The Government has announced plans for a ‘hotel review-style website’ for care homes, the Guardian reports today. The proposals are part of the white paper on social care due to be published in spring. The ratings and reviews will include details of ‘records of mistreatment or abuse, the latest information from inspections as well as feedback from residents and relatives’ and aim to ‘expose failures to treat people with dignity and respect, such as abuse and theft’.
How effective a ratings and reviews website for care homes will be is still unknown but an article in the Telegraph yesterday suggests that the Government does need to take some sort of action on care homes. According to a report by the CQC following 9,500 inspections earlier this year, 30% of hospitals and care homes are breaking regulations, brought in last year, that were meant to ensure respect and dignity.
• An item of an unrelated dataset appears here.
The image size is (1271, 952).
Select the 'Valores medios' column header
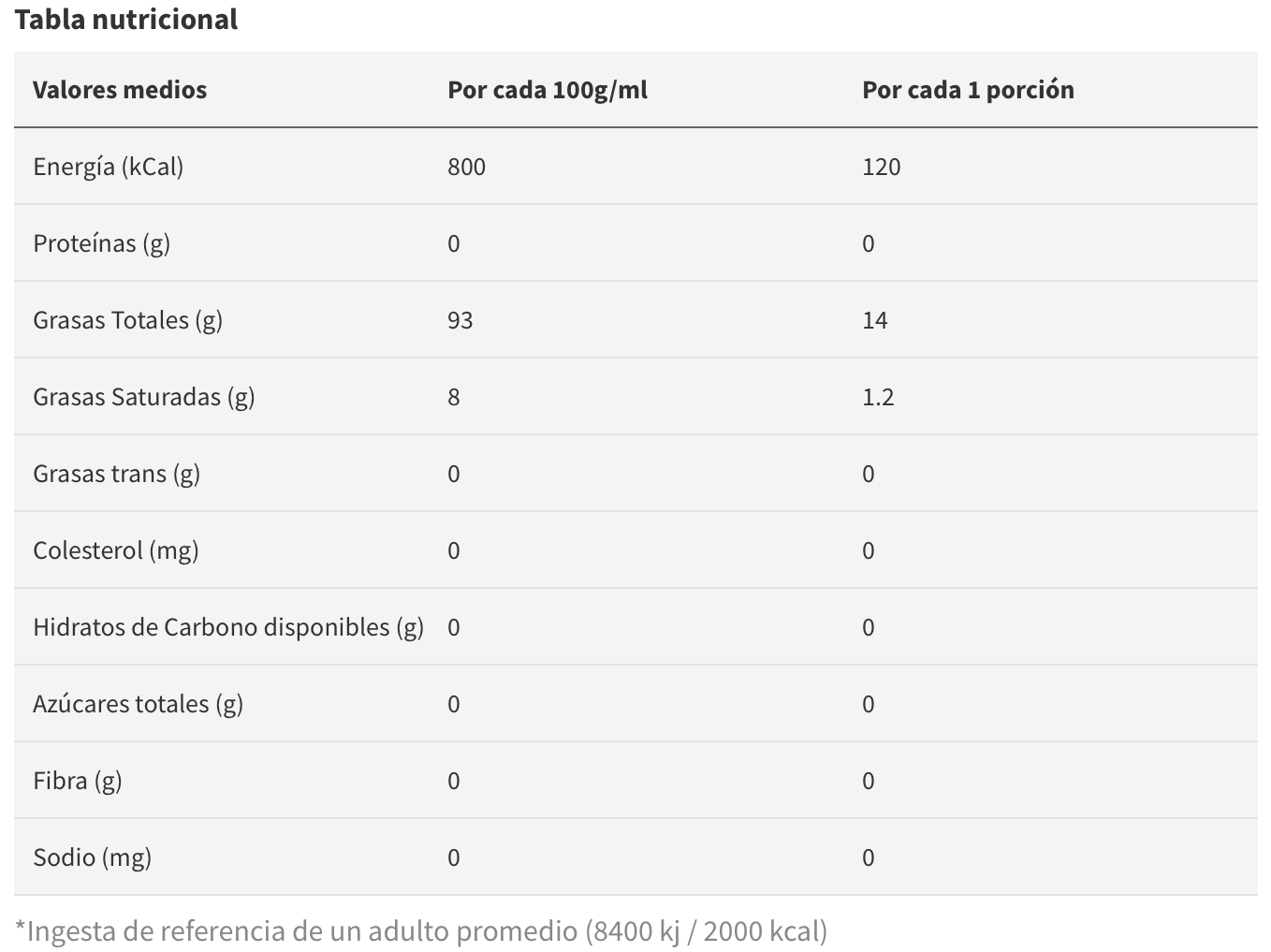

Examples include ‘hospital patients having ‘do not resuscitate orders’ placed on them without them or their relatives being told, and a hospital patient with dementia who needed help to eat being left with a hot meal for an hour and a half with no assistance’. Cynthia Bower, chief executive of the CQC is quoted in the Telegraph as having said staff were failing to treat those they were looking after ‘as equal human beings’.
And finally, back to the Mail again and a warning from cancer specialist Professor Karol Sikora that the rising cost of cancer treatment could ‘bankrupt’ healthcare systems. Professor Sikora spoke in light of the news that the annual bill for cancer treatment in the UK is forecast to rise from £9.4billion to £15.3billion in a decade. Sikora’s solution is to invest in new ways to administer chemotherapy at patients’ homes.